**Try it**
Return the part of the data that opens with the line containing "You are a GUI" and runs through the end of the data, reproducing those lines word for word. Omit the pictures from your answer.

**Study material**
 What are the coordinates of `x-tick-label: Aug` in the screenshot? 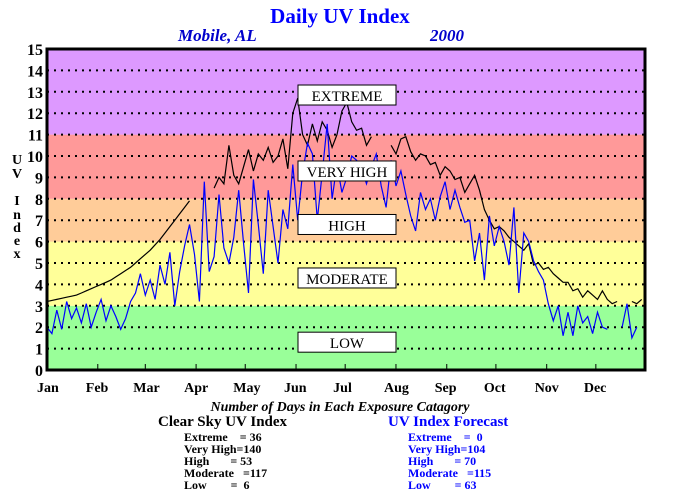 It's located at (396, 388).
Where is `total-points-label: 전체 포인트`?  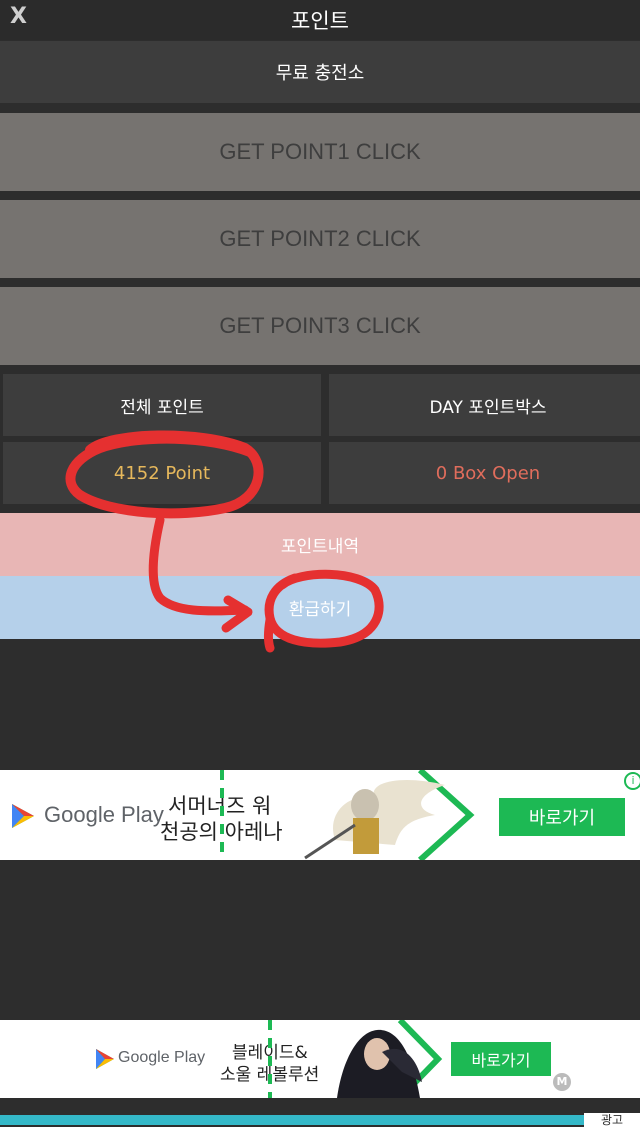 total-points-label: 전체 포인트 is located at coordinates (162, 405).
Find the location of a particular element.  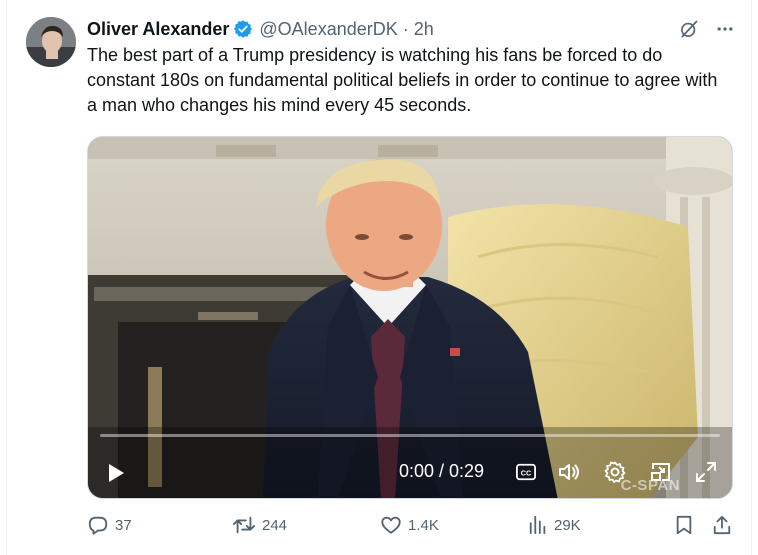

bookmark-button is located at coordinates (684, 525).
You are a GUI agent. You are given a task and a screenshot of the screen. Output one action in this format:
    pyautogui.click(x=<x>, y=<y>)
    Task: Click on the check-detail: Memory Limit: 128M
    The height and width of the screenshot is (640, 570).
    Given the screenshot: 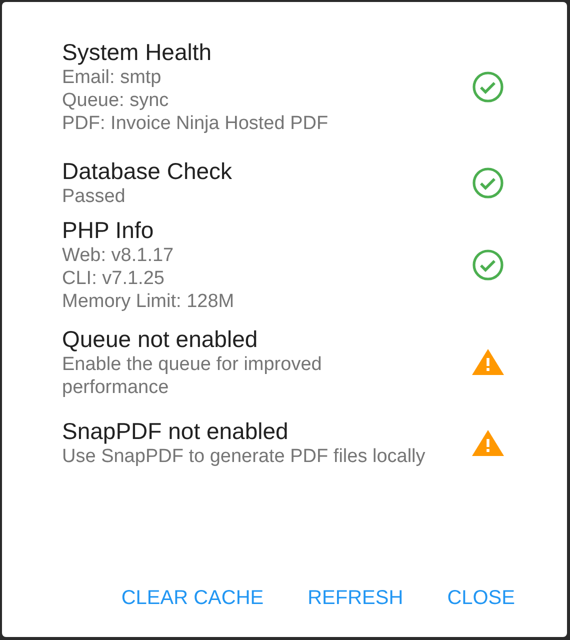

**Written answer**
You are a GUI agent. You are given a task and a screenshot of the screen. Output one action in this format:
    pyautogui.click(x=<x>, y=<y>)
    Task: Click on the check-detail: Memory Limit: 128M
    The height and width of the screenshot is (640, 570).
    Given the screenshot: 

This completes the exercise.